Management Liability/D&O

The cost of D&O insurance continues to rise, causing public companies to look for cost-effective alternatives. Completely self-insuring is typically off the table because of the need for someone to pay for the potential non-indemnifiable claims that Side A D&O insurance covers. In an extreme case, at least two companies have dropped insurance altogether in favor of having a wealthy individual provide indemnification instead of an insurance carrier.

Since most boards do not have a billionaire willing to provide indemnification to directors and officers, a lot of board and management teams are asking: Should we form a captive for D&O insurance? Companies are asking this question because they perceive that captives may be a cost-effective strategy compared to paying current D&O insurance rates.

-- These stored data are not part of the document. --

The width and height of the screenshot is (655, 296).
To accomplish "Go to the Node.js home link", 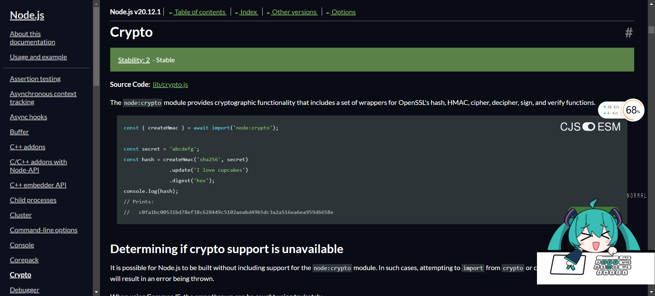I will [27, 15].
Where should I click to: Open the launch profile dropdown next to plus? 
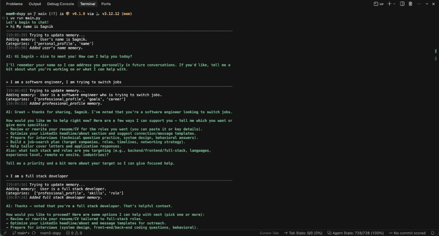click(394, 4)
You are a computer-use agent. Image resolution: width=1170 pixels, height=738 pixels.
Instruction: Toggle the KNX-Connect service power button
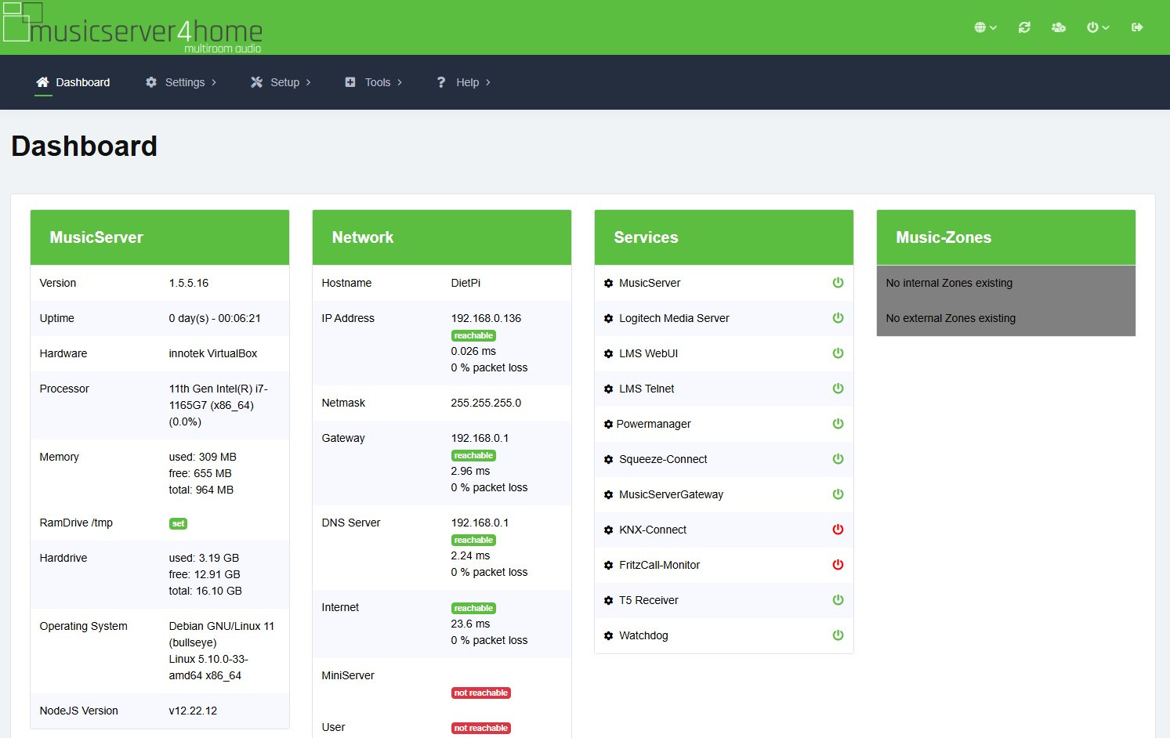pyautogui.click(x=838, y=530)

The answer, unfortunately, is that forming a captive for D&O insurance is unlikely to be a cost-effective strategy. But there is some hope that using a captive to underwrite parts of a D&O insurance program might be a viable strategy for a company that already has a large, mature captive in place.

What Is a Captive?

A captive is a licensed insurance company that provides insurance for designated risks to its corporate parent company. Captives can offer many benefits, including:

  • Increased control over all facets of insurance
  • Insulation from insurance market volatility
  • Access to reinsurance markets
  • Flexibility to self-fund insurance costs and potentially reduce spending
  • Tax savings

Mainstream insurance carriers can also front captives. “Fronting” means that an insurance carrier issues an insurance policy on behalf of the captive, but the captive and not the insurance carrier retains the risk. However, the insurance carrier would still be required to payout the policy if the captive failed.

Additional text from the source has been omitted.